Hi there - I am 42yr female finished program but really didn't go by the schedule I had my run (jog) 2 days ago 3.2 miles without walking about 35 min. now this morning I did have to stop couple times for about 45 sec. to catch my breath (hard cardio last night-gym) tired) it had rained and little humid this morning ( central FL) which is hard I still did about 35 min on about 3 mile run . hopefully will cool off soon, I really want to pick up my speed or pace I guess I should say - is there a program to help you build that up like intervals and how do I go about it or should I get more comfortable with running at a slow pace without having to walk... little impatient but working on taking my time which hey I have come this far usually I have given up, I am determined now. oh and should I try a heart monitor?
There are a lot of forumals out there to assist with speed training, but it sounds like you are doing a great job with just being consistent and slowly trying to push out your miles in combination with a walk/run routine. Remember that overall endurance naturally builds an increased pace over time. However, 400 meter intervals might also be of assistance, so try those with about a 1.5 minute rest period in between. You could do those instead of longer routes on certain days and try to pace yourself at a higher constant speed for 5 to 7 repetitions. Also, hill work is of some benefit and will improve your overall fitness, even in shorter sessions or combined with other efforts.
It is easy to become impatient with progress...but it will show up when you least expect it!
P.S. Enter some 5k events...they are great for motivation and usually fun events to keep the focus.
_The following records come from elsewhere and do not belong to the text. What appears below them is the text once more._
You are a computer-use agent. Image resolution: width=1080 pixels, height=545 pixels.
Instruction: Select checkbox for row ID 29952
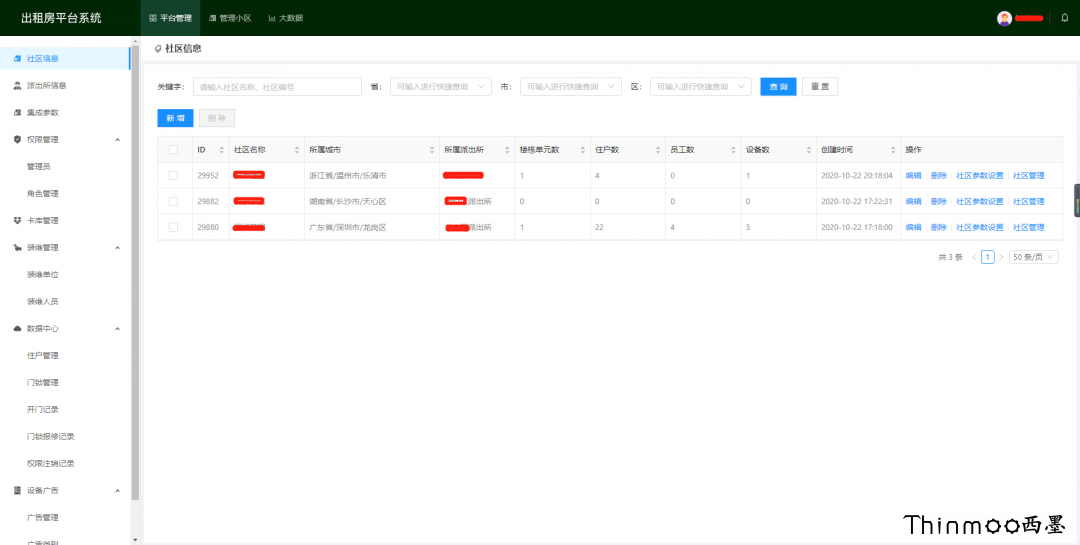[173, 176]
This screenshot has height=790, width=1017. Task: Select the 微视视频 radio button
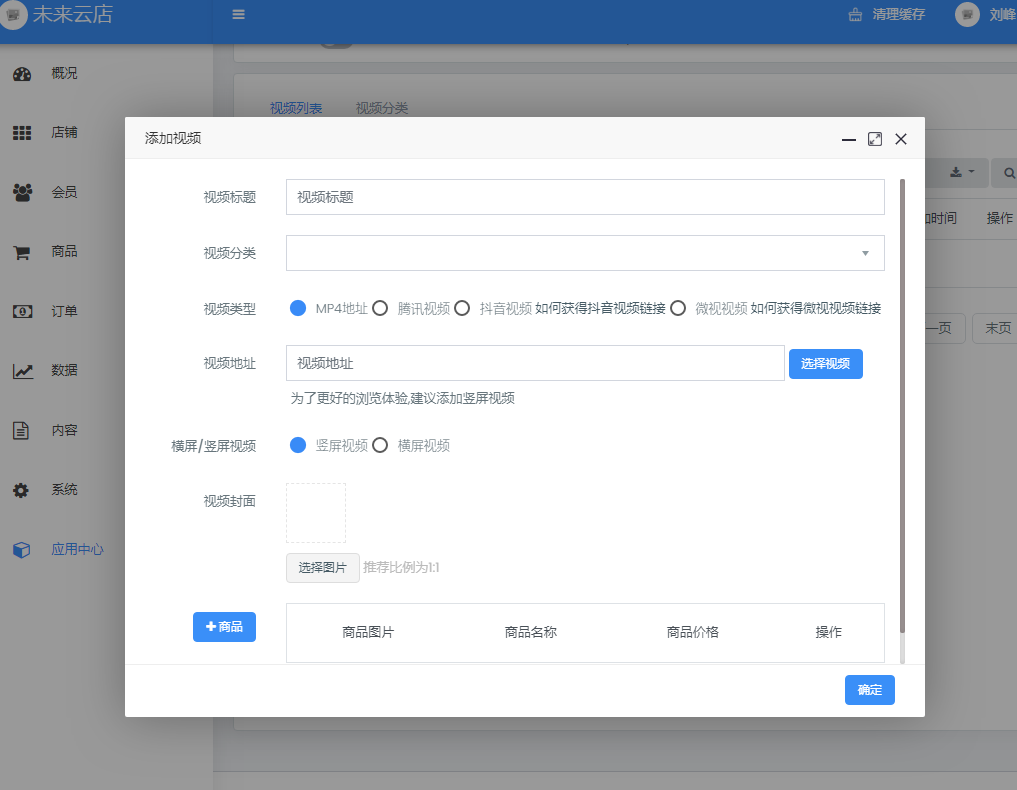point(678,309)
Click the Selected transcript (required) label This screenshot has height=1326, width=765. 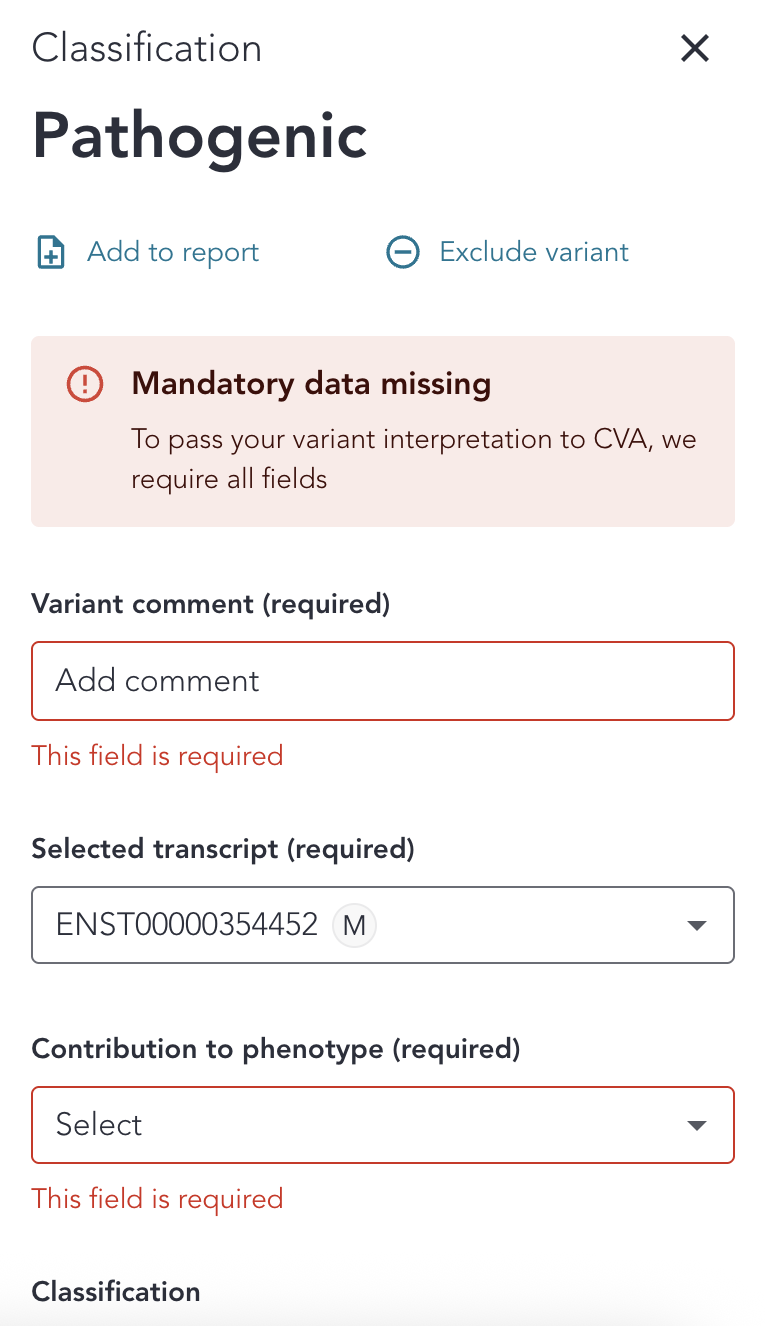point(222,849)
It sounds like you are doing great and consistently progressing. Everyone that I coach is above the age of 40 and I typically strongly discourage track intervals for semi-casual runners in that age group. I put my people through hill workouts on a grassy hill that is very forgiving on the body yet still provides an excellent speed/strength workout. As you progress through the hill phase, if you still want to run faster, you can then look at traditional speed intervals. At that point, your body will be much better prepared for the additional stress of intervals. Best of luck and keep us all posted on your progress!